The question is are there lessons in all of this?

Drama:I prefer calm and controlled. Now I understand how medicine can be so cruel in how it gives these all or none dramatic experiences. The timely response of my team in getting results to me was so important.

Off balance: I am figuring out uncharted territory. There is no magic guide that tells you what to do or what not to do. I do not know what my body will tolerate. I just kind of need to go forward and test it. Last week I said, “If I am going to feel crummy I might as well feel crummy doing something!” It is an odd thing to try to figure out energy conservation. What should I do and how should I save my energy? And then even that is a constantly shifting thing. Most of our lives we settle into a normal pattern. The “new normal” isn’t there yet. It is constantly changing day by day and just makes us feel very unsettled.

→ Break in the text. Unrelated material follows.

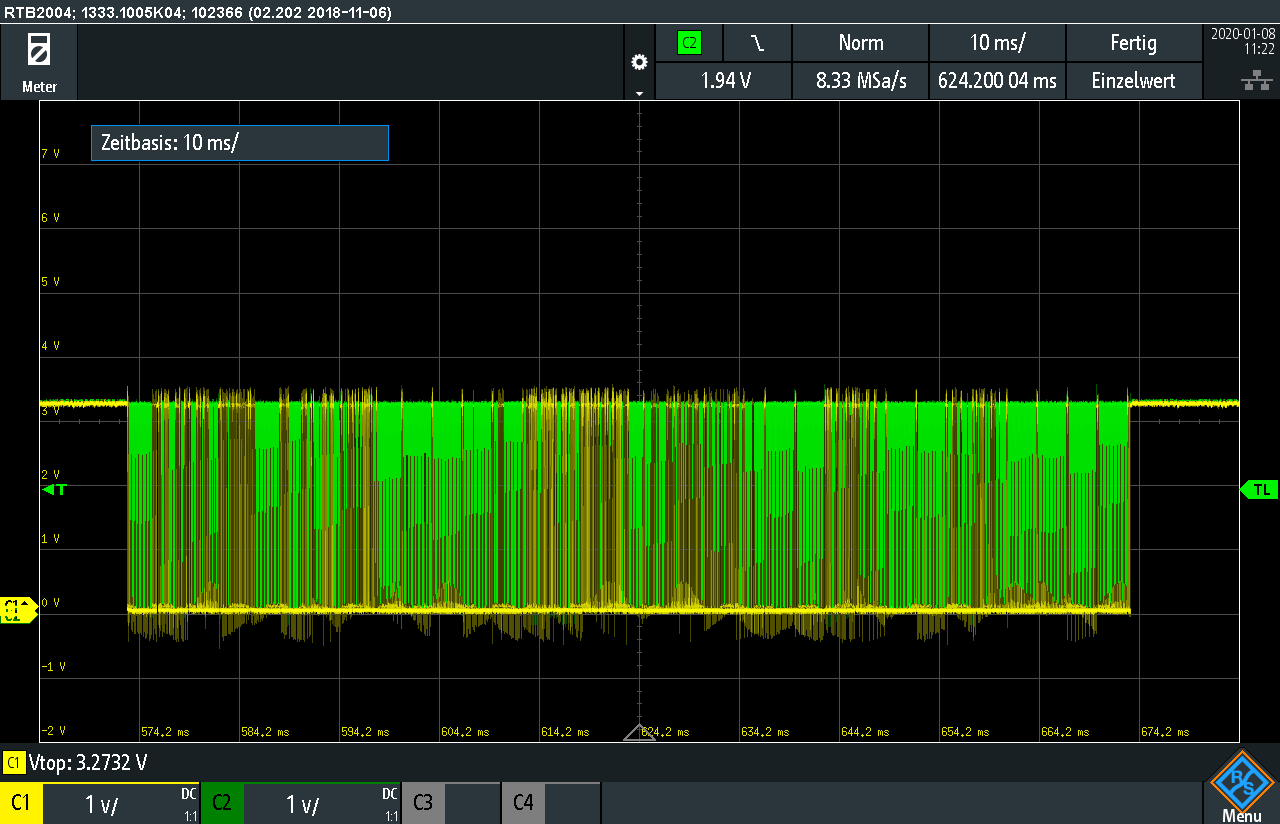Expand the small arrow below the gear
This screenshot has width=1280, height=824.
click(640, 93)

Patience:I was feeling sorry for myself the other morning. Sometimes you just want to be back in a rhythm. Regardless of what it is – I wanted to get to a “new normal.” Even during radiation, I actually had a pattern. Now I don’t. In my devotions that morning I read from James 5: “Be patient, then, brothers and sisters, until the Lord’s coming. See how the farmer waits for the land to yield its valuable crop, patiently waiting for the autumn and spring rains.” That was what I needed to read.  The farmer can’t by anxiety and worry make the crops grow. He can’t make the autumn or spring rains come. He just needs to wait. LOTS of you have had to do this. That is what the Lord is having us to do now. It stretches me. Accept uncertainty. Faith. Figure out what today brings and accept it. Walk step by step. 

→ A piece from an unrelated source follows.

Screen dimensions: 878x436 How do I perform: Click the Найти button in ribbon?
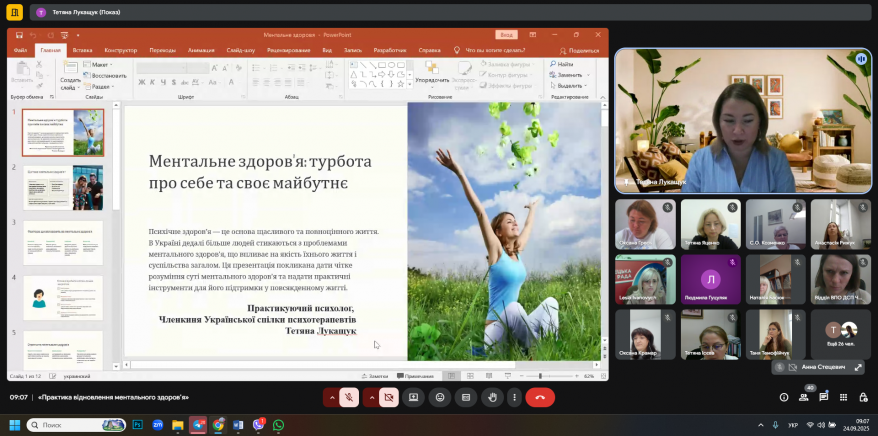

Speculation and anxiety:This is natural. I know we can say not to do this (to speculate or get anxious about what might come.) But, to be human means that you are going to think through things. I sat on the ACC Facebook group reading about how people have lived (or not lived very well) on mitotane. One discussion on “brain fog” really bothered me. My life is using my brain. It is unnerving to think that I might just have to endure 5 years of not being able to function? Is that really necessary? And how do I figure out that sort of life? And there is SO much variability. Some have awful recurrences and don’t do well. Others have terrible stage 4 disease and then completely recover. For me I have to know what all the possibilities are. And then I still have to live my life.

Are there any general lessons that I can share?

  1. Appreciate the normal. It is a gift to have routine and feel settled. Thank the Lord for a “usual” day.
  2. Be a calming presence. In medicine, the drama is intense in so many people’s lives. We should try to rationally and calmly help people navigate through it.
  3. Embrace speculation. I have tried to do this in my medical practice. When I could sense that people were guessing at the future, I would try to walk through all the possibilities with them. By naming them it makes them less scary. Then I could talk about what was likely so that we could be real. People can’t help but speculate and feel anxious. They might as well do it with some rational guidance and a dose of reality.
  4. The farmer.By my worry or mental energy I can’t make things happen. Like a farmer I just need to keep working and wait. It will come. And my worry doesn’t change anything. And there are lots of time in life where you cannot just fix everything and make the long-term plan. Oddly we rush to try to do this in medicine sometimes. Maybe it is ok to be the farmer waiting for the crop to grow.

So – how am I? Today I am pretty good because I have been off of mitotane for a few days! I have energy and my brain is working and I am not having dry heaves! I will restart the mitotane on Saturday and we will then figure out what is next.